Ich habe folgenden Server auf einem Vserver installiert, und habe nun auch das problem, das PUREFTP nicht läuft.
*Der Perfekte Server - Debian Lenny (Debian 5.0) [ISPConfig 3]*



habe auch schon mal versucht aus den logs was zufinden, aber der scheint nichts zu loggen.

Bitte um hilfe


----------



## Till (7. Okt. 2009)

@JoeWanne:

Schau mal hier

http://www.howtoforge.de/forum/showthread.php?t=1856


----------



## Le-Seaw (8. Okt. 2009)

aufgegeben 
klappt ums verrecken nicht er will nicht das annehmen was er soll.
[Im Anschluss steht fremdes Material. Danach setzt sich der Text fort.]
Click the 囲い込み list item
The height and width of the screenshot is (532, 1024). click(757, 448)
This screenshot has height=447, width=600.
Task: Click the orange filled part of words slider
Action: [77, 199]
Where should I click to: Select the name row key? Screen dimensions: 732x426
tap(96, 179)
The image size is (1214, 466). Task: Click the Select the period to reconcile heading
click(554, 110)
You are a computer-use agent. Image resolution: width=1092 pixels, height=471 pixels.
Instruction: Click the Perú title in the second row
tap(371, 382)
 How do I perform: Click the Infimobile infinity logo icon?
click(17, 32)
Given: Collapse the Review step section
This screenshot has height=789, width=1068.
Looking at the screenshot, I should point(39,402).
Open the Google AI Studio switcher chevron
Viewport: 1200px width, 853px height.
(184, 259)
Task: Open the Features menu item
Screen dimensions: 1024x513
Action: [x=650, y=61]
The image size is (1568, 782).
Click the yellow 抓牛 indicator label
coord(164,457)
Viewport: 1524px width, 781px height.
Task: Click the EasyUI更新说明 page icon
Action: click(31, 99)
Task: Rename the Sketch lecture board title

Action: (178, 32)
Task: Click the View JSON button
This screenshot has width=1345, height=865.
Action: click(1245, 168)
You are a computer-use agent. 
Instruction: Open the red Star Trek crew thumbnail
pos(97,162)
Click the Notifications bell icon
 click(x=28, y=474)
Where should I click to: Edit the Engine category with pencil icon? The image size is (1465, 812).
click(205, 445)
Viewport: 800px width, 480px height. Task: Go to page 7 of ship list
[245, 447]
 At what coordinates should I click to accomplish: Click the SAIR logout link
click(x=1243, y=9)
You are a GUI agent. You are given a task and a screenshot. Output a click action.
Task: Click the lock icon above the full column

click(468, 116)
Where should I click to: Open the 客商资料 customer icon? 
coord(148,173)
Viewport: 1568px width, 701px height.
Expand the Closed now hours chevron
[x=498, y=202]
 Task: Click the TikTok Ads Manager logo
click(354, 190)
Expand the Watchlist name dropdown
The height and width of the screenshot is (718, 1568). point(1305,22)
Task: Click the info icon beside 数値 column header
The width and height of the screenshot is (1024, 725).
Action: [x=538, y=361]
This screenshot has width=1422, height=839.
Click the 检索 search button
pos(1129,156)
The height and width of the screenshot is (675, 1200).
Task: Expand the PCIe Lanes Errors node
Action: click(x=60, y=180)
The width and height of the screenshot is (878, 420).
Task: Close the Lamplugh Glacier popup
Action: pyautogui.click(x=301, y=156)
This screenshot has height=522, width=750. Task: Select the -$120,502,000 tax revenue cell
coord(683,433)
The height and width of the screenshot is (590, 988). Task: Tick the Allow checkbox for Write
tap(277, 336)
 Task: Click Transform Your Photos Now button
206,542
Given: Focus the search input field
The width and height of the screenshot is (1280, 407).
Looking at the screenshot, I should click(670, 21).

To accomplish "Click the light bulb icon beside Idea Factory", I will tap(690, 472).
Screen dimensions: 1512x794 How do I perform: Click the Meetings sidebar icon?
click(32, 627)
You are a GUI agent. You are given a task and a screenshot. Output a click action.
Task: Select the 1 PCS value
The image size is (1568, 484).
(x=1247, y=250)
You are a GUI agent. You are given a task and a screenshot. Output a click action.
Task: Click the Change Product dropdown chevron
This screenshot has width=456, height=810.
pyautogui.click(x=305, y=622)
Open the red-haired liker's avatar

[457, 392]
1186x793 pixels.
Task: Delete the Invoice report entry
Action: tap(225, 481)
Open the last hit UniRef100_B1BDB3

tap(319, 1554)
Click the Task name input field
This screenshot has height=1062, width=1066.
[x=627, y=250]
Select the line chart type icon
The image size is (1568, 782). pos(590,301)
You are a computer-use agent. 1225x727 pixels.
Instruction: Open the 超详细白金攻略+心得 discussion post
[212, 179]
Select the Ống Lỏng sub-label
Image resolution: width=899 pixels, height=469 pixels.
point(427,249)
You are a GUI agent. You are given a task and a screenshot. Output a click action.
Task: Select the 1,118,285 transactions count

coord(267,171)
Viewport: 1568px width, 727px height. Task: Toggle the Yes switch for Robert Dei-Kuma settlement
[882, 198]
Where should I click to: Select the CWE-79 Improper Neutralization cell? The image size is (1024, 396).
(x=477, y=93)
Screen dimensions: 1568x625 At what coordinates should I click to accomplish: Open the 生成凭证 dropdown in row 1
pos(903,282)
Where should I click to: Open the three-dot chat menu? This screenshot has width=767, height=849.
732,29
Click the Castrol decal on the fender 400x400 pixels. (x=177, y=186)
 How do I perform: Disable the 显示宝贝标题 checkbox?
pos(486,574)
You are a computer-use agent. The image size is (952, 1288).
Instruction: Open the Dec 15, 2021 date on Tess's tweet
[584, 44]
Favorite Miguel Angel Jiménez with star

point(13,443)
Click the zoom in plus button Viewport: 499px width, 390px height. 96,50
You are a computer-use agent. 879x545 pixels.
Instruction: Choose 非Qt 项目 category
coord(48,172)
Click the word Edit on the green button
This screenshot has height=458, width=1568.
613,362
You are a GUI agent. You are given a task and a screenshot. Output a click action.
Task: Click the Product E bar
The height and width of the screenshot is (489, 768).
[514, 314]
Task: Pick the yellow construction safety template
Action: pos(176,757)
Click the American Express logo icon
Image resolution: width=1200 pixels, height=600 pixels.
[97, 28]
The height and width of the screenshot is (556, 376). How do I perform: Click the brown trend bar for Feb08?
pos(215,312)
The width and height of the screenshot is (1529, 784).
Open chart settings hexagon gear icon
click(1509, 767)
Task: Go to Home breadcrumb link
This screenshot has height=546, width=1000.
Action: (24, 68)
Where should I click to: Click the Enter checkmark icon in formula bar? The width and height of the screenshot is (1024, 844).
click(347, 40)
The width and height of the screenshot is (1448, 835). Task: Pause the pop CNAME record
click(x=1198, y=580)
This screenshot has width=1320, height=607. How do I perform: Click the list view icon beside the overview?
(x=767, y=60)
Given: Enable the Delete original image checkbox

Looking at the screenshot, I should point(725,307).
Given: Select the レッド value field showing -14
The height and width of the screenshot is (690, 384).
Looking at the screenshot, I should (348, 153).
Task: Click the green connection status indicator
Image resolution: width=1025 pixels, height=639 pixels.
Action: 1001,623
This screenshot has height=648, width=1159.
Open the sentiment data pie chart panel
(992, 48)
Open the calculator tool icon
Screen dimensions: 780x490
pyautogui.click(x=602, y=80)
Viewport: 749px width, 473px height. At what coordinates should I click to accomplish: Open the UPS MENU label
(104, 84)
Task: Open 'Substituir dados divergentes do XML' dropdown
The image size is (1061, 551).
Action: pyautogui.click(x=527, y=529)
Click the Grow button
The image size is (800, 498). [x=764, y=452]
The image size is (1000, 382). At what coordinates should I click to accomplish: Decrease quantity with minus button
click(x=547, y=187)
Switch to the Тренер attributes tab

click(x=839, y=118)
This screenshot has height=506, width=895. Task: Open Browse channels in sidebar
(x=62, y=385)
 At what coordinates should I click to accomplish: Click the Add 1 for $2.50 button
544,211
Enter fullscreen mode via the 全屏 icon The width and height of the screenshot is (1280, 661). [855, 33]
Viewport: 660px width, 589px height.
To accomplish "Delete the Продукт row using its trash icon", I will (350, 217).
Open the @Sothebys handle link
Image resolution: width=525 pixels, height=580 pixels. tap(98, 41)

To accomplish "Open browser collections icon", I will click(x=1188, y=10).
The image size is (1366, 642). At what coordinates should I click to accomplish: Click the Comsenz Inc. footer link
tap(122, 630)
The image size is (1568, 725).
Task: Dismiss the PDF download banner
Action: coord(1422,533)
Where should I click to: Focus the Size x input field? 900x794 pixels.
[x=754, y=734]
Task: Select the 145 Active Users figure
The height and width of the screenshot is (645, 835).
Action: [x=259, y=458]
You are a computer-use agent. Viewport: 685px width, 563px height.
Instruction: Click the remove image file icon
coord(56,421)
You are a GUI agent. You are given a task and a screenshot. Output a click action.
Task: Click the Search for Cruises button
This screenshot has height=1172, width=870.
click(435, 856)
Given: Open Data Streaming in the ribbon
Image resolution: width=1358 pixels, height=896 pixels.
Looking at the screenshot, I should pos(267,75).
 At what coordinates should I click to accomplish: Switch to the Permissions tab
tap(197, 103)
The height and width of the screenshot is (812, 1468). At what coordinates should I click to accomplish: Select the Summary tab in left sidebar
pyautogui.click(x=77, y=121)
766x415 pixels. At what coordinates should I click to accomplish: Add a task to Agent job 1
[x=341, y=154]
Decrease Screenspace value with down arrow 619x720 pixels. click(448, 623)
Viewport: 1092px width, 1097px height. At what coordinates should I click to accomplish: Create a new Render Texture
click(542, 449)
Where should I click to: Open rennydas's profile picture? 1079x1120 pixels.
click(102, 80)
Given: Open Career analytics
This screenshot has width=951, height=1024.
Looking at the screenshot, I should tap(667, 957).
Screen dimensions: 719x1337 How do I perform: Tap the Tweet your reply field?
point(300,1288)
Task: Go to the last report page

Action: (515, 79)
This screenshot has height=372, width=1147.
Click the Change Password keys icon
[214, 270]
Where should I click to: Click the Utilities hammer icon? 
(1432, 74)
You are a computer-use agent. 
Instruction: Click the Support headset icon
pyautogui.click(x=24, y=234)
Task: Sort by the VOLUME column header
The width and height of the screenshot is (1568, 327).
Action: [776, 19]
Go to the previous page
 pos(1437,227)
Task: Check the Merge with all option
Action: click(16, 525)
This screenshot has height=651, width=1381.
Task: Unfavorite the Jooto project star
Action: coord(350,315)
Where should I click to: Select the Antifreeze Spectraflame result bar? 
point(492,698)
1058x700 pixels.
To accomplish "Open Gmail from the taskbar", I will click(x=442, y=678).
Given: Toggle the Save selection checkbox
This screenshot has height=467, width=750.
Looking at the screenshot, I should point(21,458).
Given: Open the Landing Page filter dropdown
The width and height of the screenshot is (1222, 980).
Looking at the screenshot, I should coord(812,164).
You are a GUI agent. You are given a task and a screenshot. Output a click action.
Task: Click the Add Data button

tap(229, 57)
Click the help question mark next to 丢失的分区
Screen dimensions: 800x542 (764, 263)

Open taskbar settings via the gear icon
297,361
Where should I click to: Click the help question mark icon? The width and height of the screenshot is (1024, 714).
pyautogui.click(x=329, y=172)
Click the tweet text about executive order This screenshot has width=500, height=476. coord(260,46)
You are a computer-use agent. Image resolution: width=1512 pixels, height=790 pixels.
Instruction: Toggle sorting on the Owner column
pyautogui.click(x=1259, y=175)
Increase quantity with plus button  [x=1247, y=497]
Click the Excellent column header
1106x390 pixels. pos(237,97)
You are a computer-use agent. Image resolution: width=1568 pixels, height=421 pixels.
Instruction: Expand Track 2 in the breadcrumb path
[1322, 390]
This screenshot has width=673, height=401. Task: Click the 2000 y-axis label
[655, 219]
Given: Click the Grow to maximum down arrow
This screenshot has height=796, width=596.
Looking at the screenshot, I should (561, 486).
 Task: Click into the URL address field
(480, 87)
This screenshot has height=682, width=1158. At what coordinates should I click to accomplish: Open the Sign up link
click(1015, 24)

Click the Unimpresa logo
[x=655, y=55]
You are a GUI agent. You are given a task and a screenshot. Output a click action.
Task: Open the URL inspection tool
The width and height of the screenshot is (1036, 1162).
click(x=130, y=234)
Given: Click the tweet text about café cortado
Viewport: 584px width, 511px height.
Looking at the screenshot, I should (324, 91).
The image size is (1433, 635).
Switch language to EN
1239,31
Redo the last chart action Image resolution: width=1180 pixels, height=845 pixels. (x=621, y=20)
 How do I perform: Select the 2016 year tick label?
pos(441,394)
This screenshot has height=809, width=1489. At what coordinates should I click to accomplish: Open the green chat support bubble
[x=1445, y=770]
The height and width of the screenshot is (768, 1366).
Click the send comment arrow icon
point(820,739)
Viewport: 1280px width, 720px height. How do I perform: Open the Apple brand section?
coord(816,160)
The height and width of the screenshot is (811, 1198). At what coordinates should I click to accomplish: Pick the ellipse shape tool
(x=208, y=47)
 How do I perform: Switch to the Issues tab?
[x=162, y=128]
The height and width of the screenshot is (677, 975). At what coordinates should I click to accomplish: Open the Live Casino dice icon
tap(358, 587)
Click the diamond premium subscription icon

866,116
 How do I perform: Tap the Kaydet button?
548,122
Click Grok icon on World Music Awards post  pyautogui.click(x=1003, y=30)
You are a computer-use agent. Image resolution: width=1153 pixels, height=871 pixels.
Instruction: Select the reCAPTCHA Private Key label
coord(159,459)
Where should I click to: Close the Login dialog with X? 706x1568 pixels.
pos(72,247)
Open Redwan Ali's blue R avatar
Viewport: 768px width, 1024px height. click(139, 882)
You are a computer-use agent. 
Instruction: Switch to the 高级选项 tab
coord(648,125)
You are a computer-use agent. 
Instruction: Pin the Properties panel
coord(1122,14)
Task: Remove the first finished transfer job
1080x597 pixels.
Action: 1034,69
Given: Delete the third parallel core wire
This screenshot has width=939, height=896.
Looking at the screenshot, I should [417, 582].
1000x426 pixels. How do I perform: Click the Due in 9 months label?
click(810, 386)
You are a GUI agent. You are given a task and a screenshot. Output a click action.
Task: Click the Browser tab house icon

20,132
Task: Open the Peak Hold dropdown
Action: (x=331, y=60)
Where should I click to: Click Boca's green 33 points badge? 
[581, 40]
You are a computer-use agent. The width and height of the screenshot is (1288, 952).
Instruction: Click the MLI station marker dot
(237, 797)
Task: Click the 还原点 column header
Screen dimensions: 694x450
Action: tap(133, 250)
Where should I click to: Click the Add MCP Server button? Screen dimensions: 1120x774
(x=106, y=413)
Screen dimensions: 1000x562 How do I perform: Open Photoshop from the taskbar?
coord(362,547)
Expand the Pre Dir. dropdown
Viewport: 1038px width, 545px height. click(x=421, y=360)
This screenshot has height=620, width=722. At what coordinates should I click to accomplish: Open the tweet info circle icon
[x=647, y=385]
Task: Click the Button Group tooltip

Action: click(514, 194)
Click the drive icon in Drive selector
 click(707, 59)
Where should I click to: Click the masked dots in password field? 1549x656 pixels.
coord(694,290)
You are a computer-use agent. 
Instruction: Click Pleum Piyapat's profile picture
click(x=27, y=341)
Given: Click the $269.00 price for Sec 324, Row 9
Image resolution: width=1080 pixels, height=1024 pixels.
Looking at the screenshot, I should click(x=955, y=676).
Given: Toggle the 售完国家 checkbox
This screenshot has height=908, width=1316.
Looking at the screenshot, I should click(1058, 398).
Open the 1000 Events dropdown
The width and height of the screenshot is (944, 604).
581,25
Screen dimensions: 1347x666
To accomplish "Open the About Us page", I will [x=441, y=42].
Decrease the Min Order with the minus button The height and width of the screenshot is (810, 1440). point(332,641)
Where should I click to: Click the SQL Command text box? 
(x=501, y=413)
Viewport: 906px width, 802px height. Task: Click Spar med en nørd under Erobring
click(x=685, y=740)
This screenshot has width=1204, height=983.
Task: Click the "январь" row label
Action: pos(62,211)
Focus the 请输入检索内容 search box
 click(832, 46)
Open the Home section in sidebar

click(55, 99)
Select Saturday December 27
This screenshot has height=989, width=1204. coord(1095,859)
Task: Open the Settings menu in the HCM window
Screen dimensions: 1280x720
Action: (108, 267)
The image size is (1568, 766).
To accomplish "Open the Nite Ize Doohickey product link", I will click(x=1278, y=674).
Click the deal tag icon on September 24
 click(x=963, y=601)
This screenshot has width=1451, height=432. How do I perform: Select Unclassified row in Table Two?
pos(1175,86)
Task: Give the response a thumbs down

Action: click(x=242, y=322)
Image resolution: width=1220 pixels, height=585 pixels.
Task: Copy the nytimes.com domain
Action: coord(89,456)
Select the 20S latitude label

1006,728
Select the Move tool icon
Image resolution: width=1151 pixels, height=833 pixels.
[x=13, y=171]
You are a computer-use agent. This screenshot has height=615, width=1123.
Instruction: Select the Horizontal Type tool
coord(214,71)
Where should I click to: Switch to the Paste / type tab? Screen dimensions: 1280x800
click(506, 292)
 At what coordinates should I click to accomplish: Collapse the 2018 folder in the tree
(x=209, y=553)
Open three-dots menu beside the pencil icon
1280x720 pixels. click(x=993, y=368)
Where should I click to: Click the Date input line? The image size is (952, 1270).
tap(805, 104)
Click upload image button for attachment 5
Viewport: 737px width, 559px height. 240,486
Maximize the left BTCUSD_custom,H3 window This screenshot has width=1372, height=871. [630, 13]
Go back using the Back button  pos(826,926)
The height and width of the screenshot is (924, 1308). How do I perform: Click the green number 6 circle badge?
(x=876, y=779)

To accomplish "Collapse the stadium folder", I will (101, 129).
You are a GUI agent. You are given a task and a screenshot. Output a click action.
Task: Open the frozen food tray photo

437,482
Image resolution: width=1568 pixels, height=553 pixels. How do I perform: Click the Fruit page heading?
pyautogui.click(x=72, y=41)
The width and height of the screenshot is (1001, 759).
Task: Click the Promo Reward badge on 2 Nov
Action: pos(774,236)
mist hätte ich das gewusst dann keinen vserver


----------



## Till (9. Okt. 2009)

Hi,

in dem Howto hier war wohl noch ein Fehler, der jetzt korrigiert wurde:

http://www.howtoforge.de/howto/pureftpd-ohne-capabilities-unter-debian-lenny-selbst-bauen/

pureftpd läuft definitiv auch auf vservern, habe ja selber auch welche. Was für ein Fehler tritt denn genau beim bauen des neuen pureftpd auf?


----------



## Le-Seaw (9. Okt. 2009)

mit dem neuen Howto könnte es nun vielleicht klappen


----------